TEXT BLOCK.
Detergents are amphipathic compounds with a nonpolar, hydrophobic tail and a polar, hydrophilic head group. Due to these structural features detergents tend to aggregate into structures called micelles at high enough concentration; arranging themselves with their hydrophobic tails pointed inwards and their hydrophilic heads pointed outwards. Detergents come in three types: ionic (cationic and anionic) and non-ionic. Non-ionic detergents aren’t generally used for gel electrophoresis due to their limited ability to break non-covalent interactions between protein residues and inability to impart a uniform charge onto the protein. Ionic detergents (typically anionic SDS) are used for gel electrophoresis as they are highly useful for protein solubilization, linearization and for establishing a uniform charge in preparation for gel electrophoresis.
Proteins consist of stretches of hydrophilic and hydrophobic residues which generally fold in such a way that hydrophobic residues are buried in the interior of the protein and hydrophilic residues are on the exterior of the protein. This tendency of proteins allows for cytoplasmic proteins to dissolve into the aqueous environment of the cell, but membrane proteins, who typically have exposed hydrophobic sites that allow them to bind to or integrate into the lipid bilayer of the cell, are not typically readily soluble. It is, therefore, the detergent’s job to assist in denaturing the protein and by doing so increase its solubility. The hydrophobic tail of a detergent stabilizes any hydrophobic residues present in the protein and the hydrophilic head disrupts any non-covalent bonds between residues to unfold the protein.

DATA EXCERPTS.
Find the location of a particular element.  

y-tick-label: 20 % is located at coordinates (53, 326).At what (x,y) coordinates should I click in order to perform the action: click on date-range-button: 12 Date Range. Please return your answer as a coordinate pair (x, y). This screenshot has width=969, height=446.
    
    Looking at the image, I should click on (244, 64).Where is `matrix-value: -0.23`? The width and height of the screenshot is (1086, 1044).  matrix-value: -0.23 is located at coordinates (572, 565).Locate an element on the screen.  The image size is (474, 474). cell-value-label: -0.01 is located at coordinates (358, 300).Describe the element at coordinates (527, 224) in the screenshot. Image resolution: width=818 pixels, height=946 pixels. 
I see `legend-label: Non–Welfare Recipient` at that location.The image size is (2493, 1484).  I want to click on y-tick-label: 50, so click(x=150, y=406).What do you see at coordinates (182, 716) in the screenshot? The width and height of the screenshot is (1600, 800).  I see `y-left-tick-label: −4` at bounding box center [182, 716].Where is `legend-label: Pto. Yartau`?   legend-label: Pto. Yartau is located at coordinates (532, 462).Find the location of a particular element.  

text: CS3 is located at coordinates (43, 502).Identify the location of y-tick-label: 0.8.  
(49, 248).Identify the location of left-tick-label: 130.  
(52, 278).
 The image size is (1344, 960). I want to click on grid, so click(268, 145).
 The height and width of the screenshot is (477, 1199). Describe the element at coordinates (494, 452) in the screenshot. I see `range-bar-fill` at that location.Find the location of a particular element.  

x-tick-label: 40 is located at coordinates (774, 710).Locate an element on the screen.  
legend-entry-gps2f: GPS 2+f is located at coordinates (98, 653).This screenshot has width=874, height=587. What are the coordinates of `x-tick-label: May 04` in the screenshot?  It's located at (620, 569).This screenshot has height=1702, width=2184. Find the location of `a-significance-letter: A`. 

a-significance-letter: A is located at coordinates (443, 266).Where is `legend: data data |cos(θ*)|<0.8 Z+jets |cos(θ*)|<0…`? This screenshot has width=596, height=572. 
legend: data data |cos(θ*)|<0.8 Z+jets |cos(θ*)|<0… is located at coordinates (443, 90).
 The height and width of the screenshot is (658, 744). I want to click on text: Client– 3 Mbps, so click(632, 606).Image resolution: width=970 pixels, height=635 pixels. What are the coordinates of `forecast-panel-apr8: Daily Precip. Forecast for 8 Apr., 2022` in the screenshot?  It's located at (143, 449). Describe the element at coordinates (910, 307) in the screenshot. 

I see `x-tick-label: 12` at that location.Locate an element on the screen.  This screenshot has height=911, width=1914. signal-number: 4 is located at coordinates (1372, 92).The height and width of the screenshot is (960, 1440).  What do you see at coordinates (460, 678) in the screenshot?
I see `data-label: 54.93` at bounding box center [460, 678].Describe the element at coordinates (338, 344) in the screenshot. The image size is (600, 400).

TASK DIRECTIONS. Copy the text on detergents word for word, starting at the words "Detergents are amphipathic" and stopping after "for gel electrophoresis.". The data have no role in this.

RESULT OF THE TASK.
Detergents are amphipathic compounds with a nonpolar, hydrophobic tail and a polar, hydrophilic head group. Due to these structural features detergents tend to aggregate into structures called micelles at high enough concentration; arranging themselves with their hydrophobic tails pointed inwards and their hydrophilic heads pointed outwards. Detergents come in three types: ionic (cationic and anionic) and non-ionic. Non-ionic detergents aren’t generally used for gel electrophoresis due to their limited ability to break non-covalent interactions between protein residues and inability to impart a uniform charge onto the protein. Ionic detergents (typically anionic SDS) are used for gel electrophoresis as they are highly useful for protein solubilization, linearization and for establishing a uniform charge in preparation for gel electrophoresis.